Calculating the Single Tax Rate

According to the United States Bureau of Economic Analysis, (National Economic Accounts: Gross Domestic Product (GDP) "Current-dollar and 'real' GDP") the Gross Domestic Product (GDP) of the United States in 2007 was $13.8 trillion. This amount is substantiated by figures supplied by the United Nations, which reported per capita U.S. GDP at $46,000. When multiplied by the estimated U.S. population of 300 million, we get the same figure: $13.8 trillion — suggesting that the UN accepted the figure supplied by the U.S. Bureau of Economic Analysis.

Now we need to come up with a reasonable figure for government expenditures per year.
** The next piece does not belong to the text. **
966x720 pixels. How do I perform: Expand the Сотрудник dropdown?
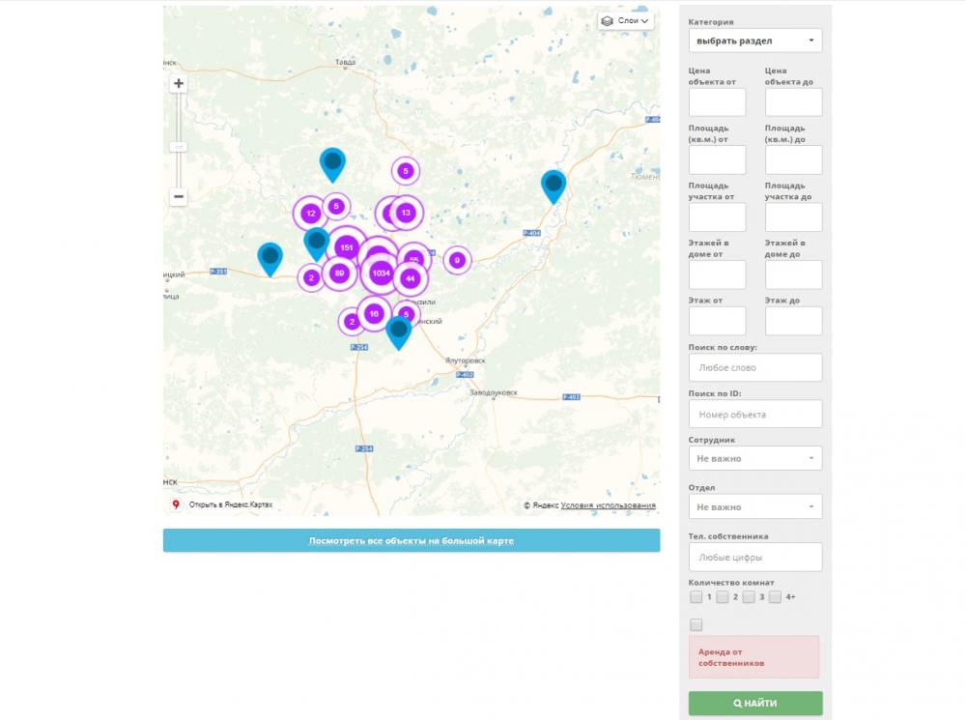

According to the Office of Management and Budget the estimated annual federal budget before the current rapid increase in bailout and stimulus spending was $3 trillion, of which $2 trillion consisted of entitlements. We calculated above that a typical family of four would need on a per capita basis $46,500 to cover housing, education, and health care. As this leaves nothing for food, clothing, transportation, or anything else, we will assume that entitlements make up the difference. To this we will add $3,500 to allow for whatever was otherwise unaccounted for. We are fully aware that this last is unrealistic, but we need some basis for arriving at a standard exemption figure.

We therefore tentatively determine that the standard exemption for a non-dependent individual should be $50,000, while that for a dependent individual should be $25,000, neither of which includes $10,000 for Capital Homesteading. This is because, while the Capital Homesteading amount is treated as an exemption, it is actually a deferral. Assets sold or otherwise distributed from a Capital Homestead Account will be fully taxable as ordinary income to the recipient.
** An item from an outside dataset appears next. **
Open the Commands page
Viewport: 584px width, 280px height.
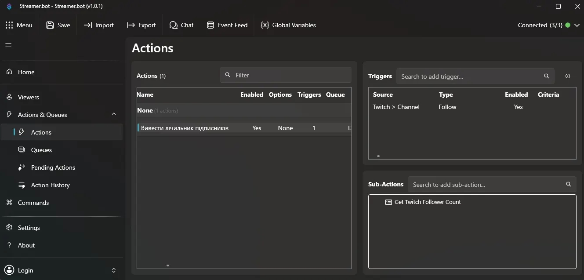(33, 203)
It is anticipated that Capital Homesteading Accumulations will largely be disbursed through inheritance on the death of the homesteader, and that, in the early stages, taxpayers who have accumulated wealth will take full advantage of the $1 million deferral immediately. These tend to be older individuals. Upon their deaths, the full Homestead accumulation will be taxed as ordinary income to the heirs, unless included in the heirs' Capital Homestead Account(s), but will not be included in GDP.
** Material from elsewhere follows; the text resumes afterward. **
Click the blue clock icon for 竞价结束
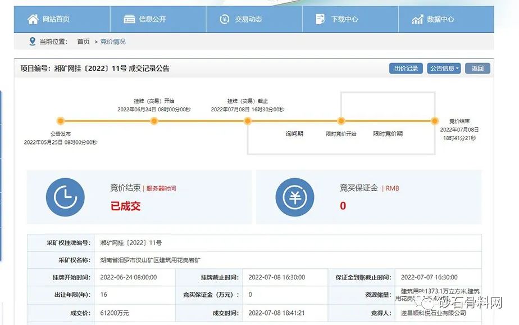Image resolution: width=519 pixels, height=325 pixels. point(65,197)
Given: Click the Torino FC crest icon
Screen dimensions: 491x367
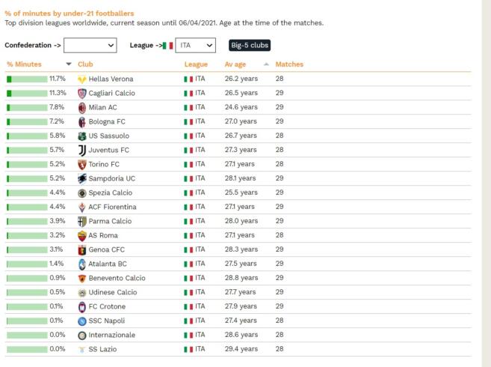Looking at the screenshot, I should pos(82,164).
Thus, the amounts not taxed under Capital Homesteading should constitute a "wash" with respect to the tax base. Further, since the ability to deduct contributions to foundations from personal income will no longer exist, tax revenues should dramatically increase for a generation as a result of the loss of this tax shelter. In order to be as conservative as possible, however, the Capital Homestead deferral will be considered a dollar-for-dollar wash without regard to anticipated tax revenues from inheritance being treated as ordinary income.

Unfortunately, using these figures and assuming that half the population qualifies as dependent, we get a tax rate of more than 117%. Obviously, we set the exemptions too high. You cannot tax more than 100%. The logical alternative is to lower the exemptions. Using $30,000 for a non-dependent and $20,000 for a dependent, we get a tax rate of just under 50%. (Taxable GDP of $6.3 trillion divided by federal budget of $3 trillion.)

A tax of half your income? This looks pretty grim for CESJ's Capital Homesteading reforms. Let's look more carefully at these numbers, however. Realizing that self-employed individuals making below $30,000 per year at the present time can pay an effective tax rate of almost 40% makes the figure slightly more palatable. Are these rather stark figures, however, significantly worse than current tax rates applied to income reduced, as at present, by a token exemption and deductions insufficient to shelter enough income to provide for common domestic needs adequately?